HTML All the Things

I’m thinking about converting all of the fields on my website to store as HTML, and then convert to alternative formats as needed for the destination. But I still have some unanswered questions.

When I first set up this site, I had some fields that took HTML and some fields that took plain text. For example, for articles (like this one), the Title and Summary fields were plain text and the Content field was HTML.

The idea was that Title and Summary would be used for syndication to Twitter and Mastodon, so plain text was a better fit. But for use on my site, I was missing the ability to usefully markup this content. So I converted several fields to accept Markdown, thinking that Markdown makes an ok plain text output and can be converted to HTML for uses where that’s available.

Now I’m feeling the limitation of pure Markdown fields, and I’m thinking everything should be stored as HTML and converted to plain text as needed for the destination. In theory, HTML is valid in Markdown, so I could allow all fields accept Markdown and convert to HTML on save. Then I could still author with the simpler Markdown syntax, use HTML as needed, and saving would convert it all to HTML.

For any markup that is not covered by Markdown’s syntax, you simply use HTML itself. There’s no need to preface it or delimit it to indicate that you’re switching from Markdown to HTML; you just use the tags.

A couple of unresolved questions still stand: what’s a good python library for converting HTML to plain text, and how do I handle character limits for specific fields?
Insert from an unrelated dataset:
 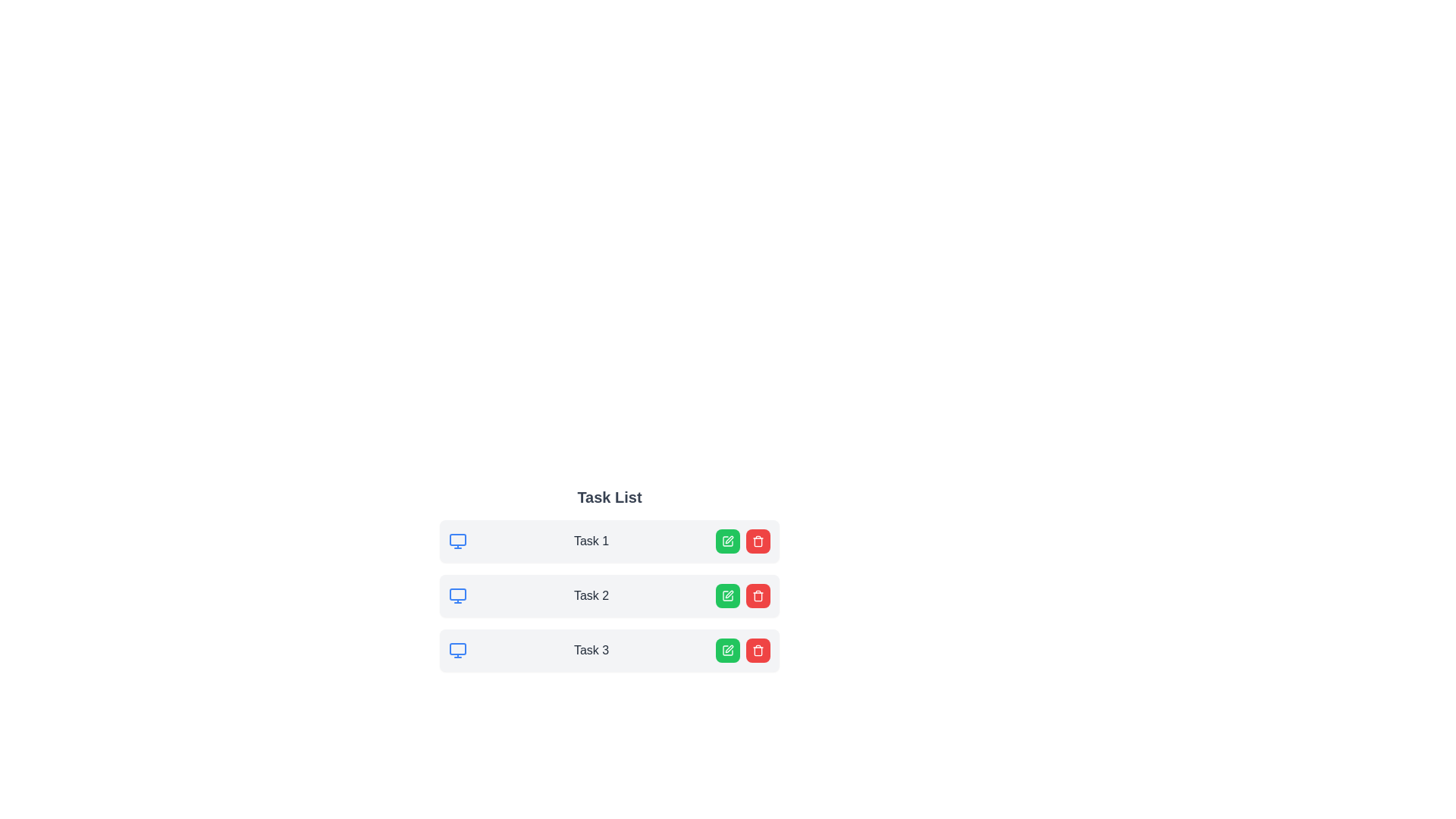 I want to click on the edit icon button located in the rightmost portion of the first row of the task list to initiate task editing, so click(x=728, y=540).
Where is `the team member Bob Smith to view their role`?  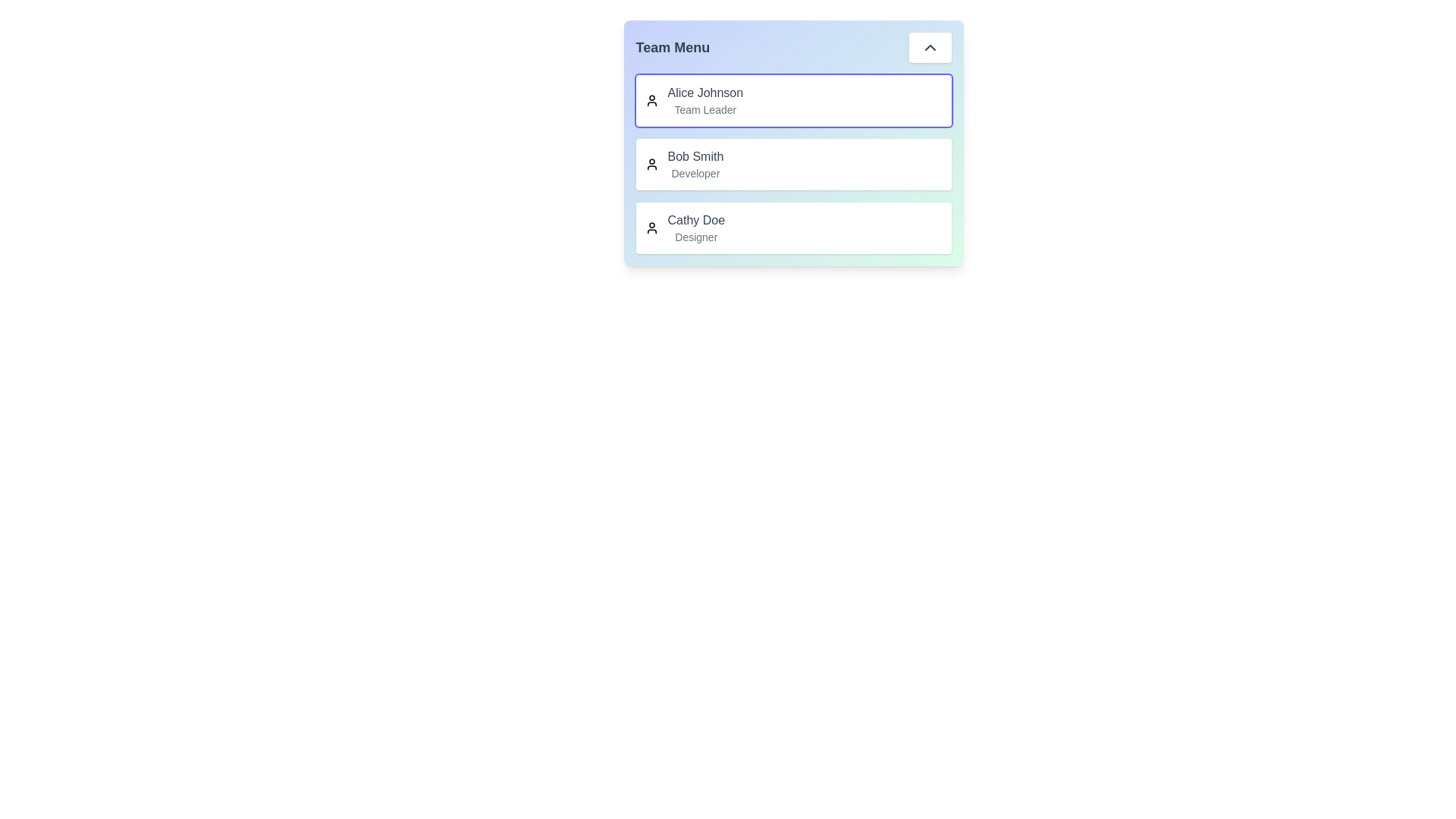
the team member Bob Smith to view their role is located at coordinates (695, 157).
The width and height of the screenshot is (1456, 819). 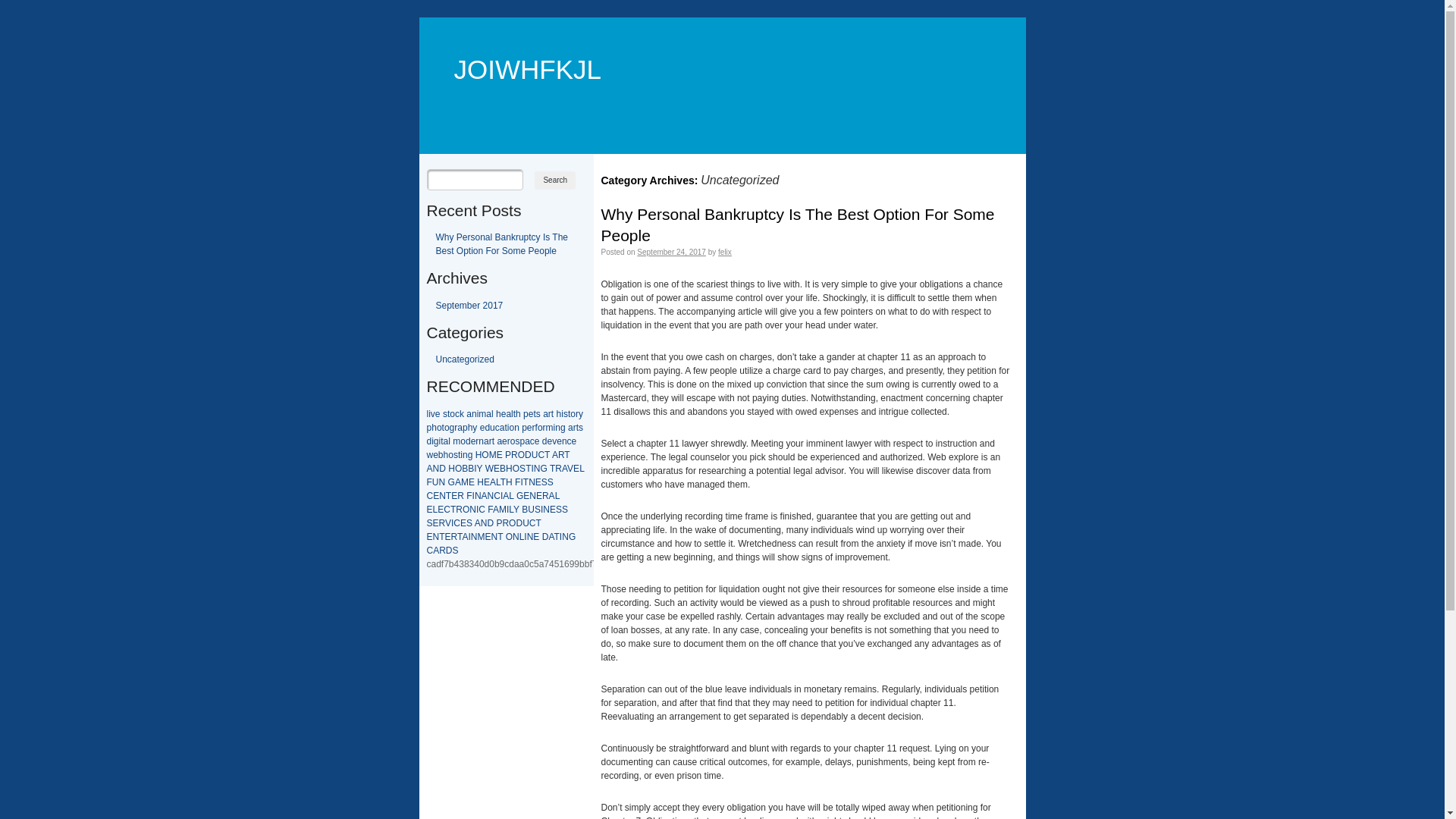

For converting to plain text, it’s not just a matter of stripping tags. I’d like Markdown-ish syntax for things like strong and em tags. But also special formatting for cite tags. And I’d like paragraphs to be separated by double spaces. I’m hopeful that a package exists that handles the conversion and some customizations, but I haven’t found it yet.

For handling character limits, I don’t know. I couldn’t rely on database configuration for this because the field needs to handle the larger HTML format. I’d want to enforce character limits on the plain text version.

I’m still thinking this one through, but I think making this conversion would enable more powerful flexibility on the authoring, presenting, and syndication sides of things.